Selected extract.
=======
Calling All Humans...
June 17, 2007

If you read this blog regularly, you probably know that my husband is a chiropractic student. He's only six months away from graduation and in desperate need of patients. You see, Jared needs to recruit a certain number of patients and perform a certain number of adjustments in order to graduate on time. More importantly, Jared needs to graduate on time in order to stay married to his lovely wife. Consequently, he's reached a new level of desperation.

Jared has decided to give his card to every single person with whom he makes any form of human contact--the mailman, neighbors, homeless folks, the staff of 7-11--no one gets away without a business card. Since Jared is working so diligently to drum up business, I figured that I could help a bit too. So far, so good. We're totally on a roll.

I know this type of solicitation seems a bit scary, but it's actually quite simple. I just manage to turn every conversation toward spines, backs, and chiropractors. Here are a few of my successful (and questionable) conversation starters:

To my friend from church:
You have awesome looking boobs. Do they ever weigh you down and cause back pain? I hope not, but just in case they do...
=======
Dataset content.

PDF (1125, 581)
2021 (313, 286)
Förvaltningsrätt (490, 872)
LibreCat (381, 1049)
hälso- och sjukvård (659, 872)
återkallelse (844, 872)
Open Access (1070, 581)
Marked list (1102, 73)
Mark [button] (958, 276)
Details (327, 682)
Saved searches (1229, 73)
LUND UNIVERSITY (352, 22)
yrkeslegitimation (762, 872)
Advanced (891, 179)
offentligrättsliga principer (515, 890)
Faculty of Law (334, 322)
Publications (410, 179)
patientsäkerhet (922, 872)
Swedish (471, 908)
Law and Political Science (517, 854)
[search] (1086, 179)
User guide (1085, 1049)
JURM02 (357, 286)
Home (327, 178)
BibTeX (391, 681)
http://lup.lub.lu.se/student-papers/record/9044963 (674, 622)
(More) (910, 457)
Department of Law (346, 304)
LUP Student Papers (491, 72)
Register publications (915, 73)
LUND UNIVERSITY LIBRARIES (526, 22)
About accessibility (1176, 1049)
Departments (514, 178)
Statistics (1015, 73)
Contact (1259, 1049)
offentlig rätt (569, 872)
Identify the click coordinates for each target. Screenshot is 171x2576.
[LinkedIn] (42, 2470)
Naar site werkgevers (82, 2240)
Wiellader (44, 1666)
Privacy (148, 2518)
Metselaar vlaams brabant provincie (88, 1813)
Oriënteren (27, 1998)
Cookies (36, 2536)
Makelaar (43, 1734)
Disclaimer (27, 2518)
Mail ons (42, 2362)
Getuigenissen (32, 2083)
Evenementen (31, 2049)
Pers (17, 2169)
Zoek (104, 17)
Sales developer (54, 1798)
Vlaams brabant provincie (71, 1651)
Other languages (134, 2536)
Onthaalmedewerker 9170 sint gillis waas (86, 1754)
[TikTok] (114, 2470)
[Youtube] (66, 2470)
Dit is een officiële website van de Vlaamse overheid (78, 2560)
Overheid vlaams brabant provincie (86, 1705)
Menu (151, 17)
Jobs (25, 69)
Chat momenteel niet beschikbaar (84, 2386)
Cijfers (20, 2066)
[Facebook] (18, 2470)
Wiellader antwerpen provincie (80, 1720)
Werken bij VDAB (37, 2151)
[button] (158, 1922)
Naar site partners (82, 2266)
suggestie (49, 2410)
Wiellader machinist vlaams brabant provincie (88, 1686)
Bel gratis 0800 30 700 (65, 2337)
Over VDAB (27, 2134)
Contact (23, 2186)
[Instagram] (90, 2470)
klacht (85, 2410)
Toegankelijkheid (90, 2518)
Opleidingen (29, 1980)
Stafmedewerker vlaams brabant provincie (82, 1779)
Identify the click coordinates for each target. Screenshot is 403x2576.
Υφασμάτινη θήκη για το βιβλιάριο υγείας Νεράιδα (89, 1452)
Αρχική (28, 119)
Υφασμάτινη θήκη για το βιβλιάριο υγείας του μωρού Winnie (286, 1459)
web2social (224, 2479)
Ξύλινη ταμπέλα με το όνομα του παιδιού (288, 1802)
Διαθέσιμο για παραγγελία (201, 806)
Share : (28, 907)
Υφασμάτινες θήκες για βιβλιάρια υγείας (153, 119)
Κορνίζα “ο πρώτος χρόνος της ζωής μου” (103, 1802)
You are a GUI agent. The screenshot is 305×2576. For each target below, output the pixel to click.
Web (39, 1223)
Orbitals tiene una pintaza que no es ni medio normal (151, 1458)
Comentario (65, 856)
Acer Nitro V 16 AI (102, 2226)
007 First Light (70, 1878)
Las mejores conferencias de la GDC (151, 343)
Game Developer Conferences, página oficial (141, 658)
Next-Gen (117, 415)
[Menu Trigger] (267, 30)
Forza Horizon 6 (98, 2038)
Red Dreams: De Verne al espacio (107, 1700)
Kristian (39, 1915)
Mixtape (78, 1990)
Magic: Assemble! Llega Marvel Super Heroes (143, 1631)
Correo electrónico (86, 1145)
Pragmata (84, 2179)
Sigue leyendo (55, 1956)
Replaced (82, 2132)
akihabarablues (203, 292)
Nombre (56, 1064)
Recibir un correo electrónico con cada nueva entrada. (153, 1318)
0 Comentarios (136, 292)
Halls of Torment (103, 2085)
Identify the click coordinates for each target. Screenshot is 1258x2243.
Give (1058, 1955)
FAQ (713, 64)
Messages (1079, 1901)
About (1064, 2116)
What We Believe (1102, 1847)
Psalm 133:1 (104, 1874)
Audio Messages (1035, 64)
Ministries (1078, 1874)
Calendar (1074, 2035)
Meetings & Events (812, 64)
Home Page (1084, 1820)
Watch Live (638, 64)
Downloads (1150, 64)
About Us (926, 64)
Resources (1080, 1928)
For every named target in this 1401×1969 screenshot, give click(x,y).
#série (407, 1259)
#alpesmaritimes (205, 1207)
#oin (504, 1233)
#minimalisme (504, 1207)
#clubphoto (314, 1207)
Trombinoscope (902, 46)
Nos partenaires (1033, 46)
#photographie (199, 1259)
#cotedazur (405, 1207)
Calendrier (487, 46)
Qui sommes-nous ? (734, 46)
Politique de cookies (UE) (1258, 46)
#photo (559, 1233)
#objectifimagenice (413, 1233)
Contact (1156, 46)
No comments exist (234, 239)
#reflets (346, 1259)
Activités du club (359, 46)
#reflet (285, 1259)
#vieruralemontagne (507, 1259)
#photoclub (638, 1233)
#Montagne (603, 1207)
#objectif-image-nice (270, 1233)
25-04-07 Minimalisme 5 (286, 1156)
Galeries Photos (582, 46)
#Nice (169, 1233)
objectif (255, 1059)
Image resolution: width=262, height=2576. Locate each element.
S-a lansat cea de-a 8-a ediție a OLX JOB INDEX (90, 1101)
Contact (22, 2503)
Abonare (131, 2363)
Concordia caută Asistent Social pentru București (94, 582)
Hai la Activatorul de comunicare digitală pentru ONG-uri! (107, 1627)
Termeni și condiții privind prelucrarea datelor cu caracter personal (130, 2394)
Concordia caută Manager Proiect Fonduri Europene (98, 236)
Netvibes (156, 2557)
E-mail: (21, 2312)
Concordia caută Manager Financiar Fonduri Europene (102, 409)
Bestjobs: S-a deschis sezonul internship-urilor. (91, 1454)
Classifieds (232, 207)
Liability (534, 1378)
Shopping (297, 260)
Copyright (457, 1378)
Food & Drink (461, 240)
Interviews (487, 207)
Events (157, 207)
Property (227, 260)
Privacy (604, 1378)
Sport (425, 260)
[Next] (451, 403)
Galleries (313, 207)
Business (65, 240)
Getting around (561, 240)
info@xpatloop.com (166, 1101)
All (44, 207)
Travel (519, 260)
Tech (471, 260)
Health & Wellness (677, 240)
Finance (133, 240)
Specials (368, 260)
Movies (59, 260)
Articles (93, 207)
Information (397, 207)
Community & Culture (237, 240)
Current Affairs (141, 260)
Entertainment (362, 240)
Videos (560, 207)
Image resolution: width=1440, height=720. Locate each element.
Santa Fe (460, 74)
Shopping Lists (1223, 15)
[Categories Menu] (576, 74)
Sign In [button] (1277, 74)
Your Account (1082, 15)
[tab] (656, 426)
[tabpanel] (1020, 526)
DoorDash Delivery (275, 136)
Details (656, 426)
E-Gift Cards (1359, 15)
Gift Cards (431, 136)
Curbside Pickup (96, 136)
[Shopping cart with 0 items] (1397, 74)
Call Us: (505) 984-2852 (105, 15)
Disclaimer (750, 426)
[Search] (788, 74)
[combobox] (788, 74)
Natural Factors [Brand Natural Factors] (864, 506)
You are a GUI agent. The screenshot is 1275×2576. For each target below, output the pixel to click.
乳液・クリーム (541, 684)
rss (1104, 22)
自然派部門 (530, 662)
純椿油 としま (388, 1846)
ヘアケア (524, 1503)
=======
Complete the following.
A – In the blog post about recruiting chiropractic patients, how far is Jared from graduation?
B – Translate this sentence from the blog post about recruiting chiropractic patients into Spanish: "Since Jared is working so diligently to drum up business, I figured that I could help a bit too."
C – Write the next part of the blog post about recruiting chiropractic patients, picking up right after its last sentence.

Expected results.
A – Six months.

B – Como Jared está trabajando con tanta diligencia para conseguir clientes, pensé que yo también podría ayudar un poco.

C –
To an ex-NFL player:
I know you outweigh my husband by like 200 pounds, so I think it'd be kind of funny if you let him try to adjust you...

To my close friend (on the phone):
Hey! What's up?! I'm gonna hand the phone to Jared now...

To the man I see every day at the bus stop near the park:
I like your back pack....a lot. And since we're on the topic of backs....

And to the guy at the deli:
I'll take one pound of roasted turkey. Turkeys have spines, don't they?

So I blew it with the deli guy, but believe it or not, we're starting to have quite a bit of success in the patient recruitment department. So why not help us maintain this trend? If your back hurts, I kindly request that you make an appointment with Jared. And if it doesn't hurt, we will trip you, or fight you, or find some other way to ensure a series of minor aches and pains...it's only a matter of time.
Oh, and FYI, we're running a special deal for all of our Dallas-area readers. For a limited time only, if you make an appointment with my husband, we will send you one high-resolution photo of our bare bums, via email.

10 comments:

Grandma said...

does it count if he works on patients when up here for the wedding? we'll have a line at the reception...ok,Kel?

Rob & Katy said...

can he work on me, rob, and ty when he comes up for the wedding? don't have to ask us twice! i'll even write a great letter to his prof... we have different last names, so no one will know we're related!

Anonymous said...

Darn I wish I was in the Dallas area. I could really use an adjustment. Since I had my son in Dec my back sucks.

-Mel
Friend of your sister from IVillage

Rhiens said...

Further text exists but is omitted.